I suppose we also learned a bit about Mike Gillislee on Thursday night. Though his performance was marred by a pair of failed fourth-down conversions, Gillislee was the goal-line weapon we all expected him to be, scoring all three of New England’s touchdowns. He also led the Patriots with 15 touches compared to 13 for James White and only four for Rex Burkhead. We’re predisposed not to trust Bill Belichick and for good reason, but I think Thursday confirmed that Gillislee is the player to own in New England’s backfield.


Jeff Brubach (@Jeff_Brubach): As Evan mentioned, the early rounds of drafts this season were stuffed with dicey options and I personally feel that my best squads were assembled with a crew of mid-round running backs. Adrian Peterson is a player that I found myself drafting frequently at his price and I think that he puts up RB2 numbers this season and contributes respectable stat lines on a weekly basis. Obviously his 2017 profile carries some red flags but is it possible that we are simply overthinking a generational talent joining one of the NFL's best offenses? Despite the presence of Ingram and Kamara, Peterson should be good for a solid touchdown total at minimum, so I'm rolling with him in the New Orleans backfield.

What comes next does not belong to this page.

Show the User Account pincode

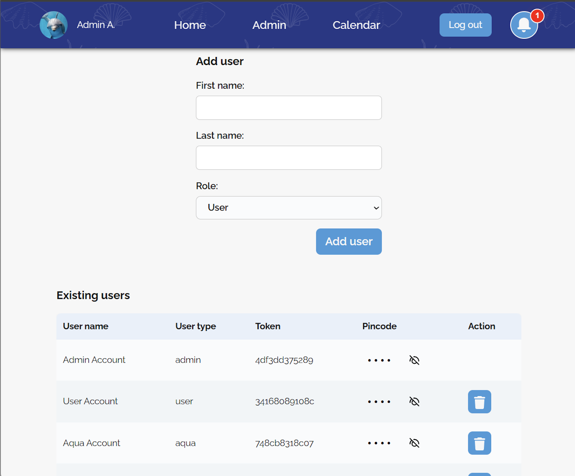tap(414, 402)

Patrick Daugherty (@RotoPat): Draft Kareem Hunt, amirite? I've decided to go all in on Christian McCaffrey. Didn't really get him in many drafts, but ecstatic about the few leagues where I own him. I'm just not buying Jonathan Stewart as a long-term threat. Maybe he'll keep his early-down role for a few weeks, but this is a 30-plus back who never stays healthy and no longer averages even four yards per carry. The Panthers did not take a running back at No. 8 overall to simply catch passes, no matter how good he is at that. Even if J-Stew legitimately keeps goal-line duties, I don't think it will be enough to keep McCaffrey from RB2 status in standard leagues. He's a special player. The Panthers targeted him as such. Now they will use him as such.